Activity
Please print every record below exactly as it appears, but leave out the pictures.

(Dataset entries)
=-=-=

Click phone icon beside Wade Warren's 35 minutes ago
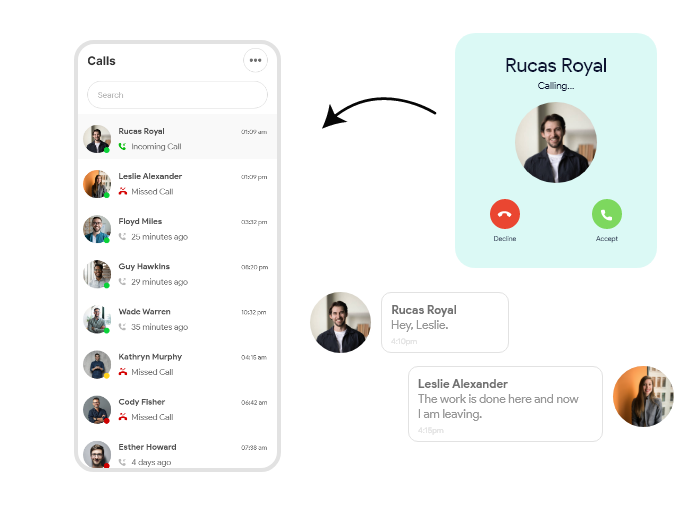Image resolution: width=700 pixels, height=512 pixels. click(x=123, y=327)
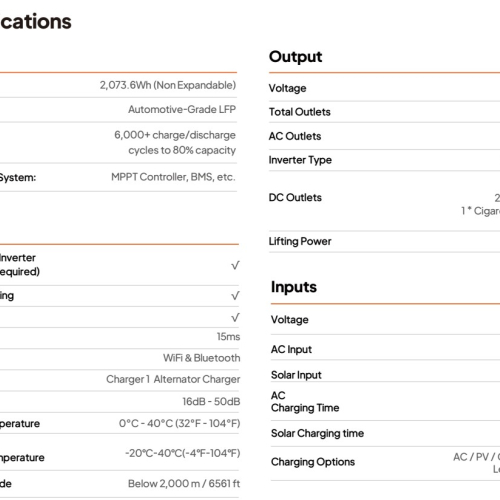Click the 'WiFi & Bluetooth' value
Image resolution: width=500 pixels, height=500 pixels.
pyautogui.click(x=201, y=358)
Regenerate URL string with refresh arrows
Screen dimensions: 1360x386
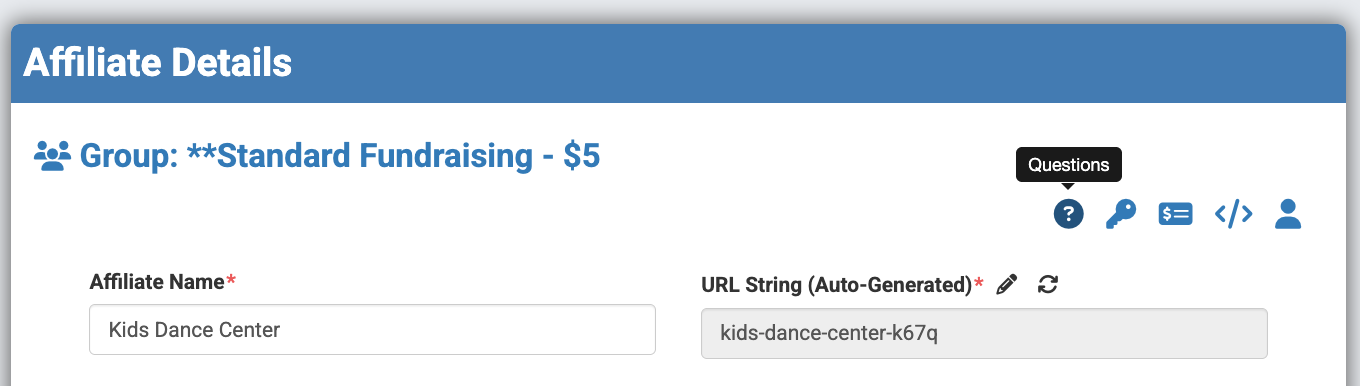tap(1048, 284)
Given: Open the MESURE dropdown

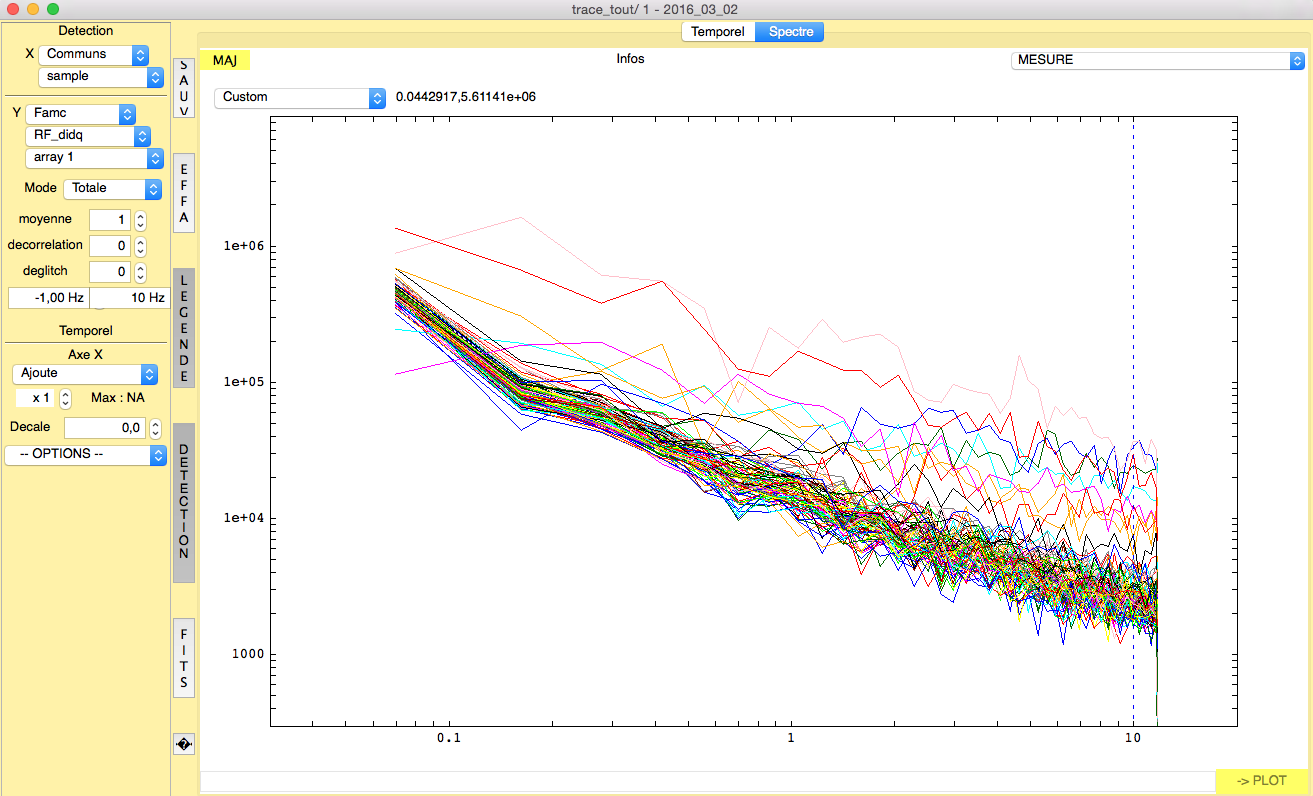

=-=-=

Response area
Click phone icon beside Wade Warren's 35 minutes ago
Image resolution: width=700 pixels, height=512 pixels. click(x=123, y=327)
Click the 'WiFi & Bluetooth' value
Image resolution: width=500 pixels, height=500 pixels.
pyautogui.click(x=201, y=358)
Regenerate URL string with refresh arrows
Screen dimensions: 1360x386
tap(1048, 284)
Given: Open the MESURE dropdown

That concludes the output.